Auditing Pull Requests

Last updated on 2022-06-07 | Edit this page

Estimated time 5 minutes

Overview

Questions

  • What happens during a pull request?
  • How do I review generated content of a pull request?
  • How do I handle a pull request from a bot?

Objectives

  • Identify key features of a pull request to review
  • Identify the benefits of pull request comments from a bot
  • Understand why bots will initiate pull requests
  • Understand the purpose of automated pull requests

🚧 Under Development

This episode is still actively being developed

Introduction


One of the biggest benefits of working on a Carpentries Lesson is that it gives maintainers and contributors practice collaboratively working on GitHub and practicing common software engineering practices, including pull requests and reviews. In the Carpentries Workbench, we have implemented new features that will make reviewing contributed content easier for maintainers:

  1. Source content is checked for valid headings, links, and images
  2. Generated content is rendered to markdown and placed in a temporary branch for visual inspection.
  3. Pull requests are checked for malicious attacks.

Reviewing A Pull Request


When you recieve a pull request, a check will first validate that the lesson can be built and then, if the lesson can be built, it will generate output and leave a comment that provides information about the rendered output:

Screenshot of GitHub bot comment informing you  the message is automated, that you should check for accuracy of rendered output, and that there were 3 files changed in the rendered markdown documents.

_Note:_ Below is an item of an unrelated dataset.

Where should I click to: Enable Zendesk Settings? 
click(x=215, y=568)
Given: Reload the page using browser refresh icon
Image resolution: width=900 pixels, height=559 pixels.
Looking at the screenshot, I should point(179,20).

With this information, you can click on the link that says ‘Inspect the changes’ to navigate to a diff of the rendered files. In this example, we have manipulated the output of a plot, and GitHub allows us to visually inspect these differences by scrolling down to the file mentioned in the diff and clicking on the “file” icon to the top right, which indicates to “display the rich diff”.

Screeshot of a GitHub rich diff showing two versions of a pyramid, one with a blue sky and yellow pyramid and the other with a yellow sky and lavender pyramid.

Living with Entropy

In R Markdown documents, If you use any sort of code that generates random numbers, you may end up with small changes that show up on the list of changed files. See this example where using the ggplot2 function geom_jitter() leads to slightly different image files. You can fix this by setting a seed for the random number generator (e.g. set.seed(1)) at the beginning of the episode, so that the same random numbers are generated each time the lesson is built.

Of course, if you have a rendered lesson, another important thing is to check to make sure the outputs continue to work. If you notice any new errors or warnings new in the diff, you can work with the contributor to resolve them.

Risk Management

Accepting generated content into lessons from anyone runs the risk of a security breach by exposing secrets. To mitigate this risk, GitHub limits the scope of what is possible inside a pull request so that we can check and render the content without risk of exploitation. Through this, we render and check the lesson inside the pull request with no privileges, check that the pull request is valid (not malicious), and then create a temporary branch for an exploratory preview, allowing the maintainer to audit the generated content before it gets adopted into the curriculum.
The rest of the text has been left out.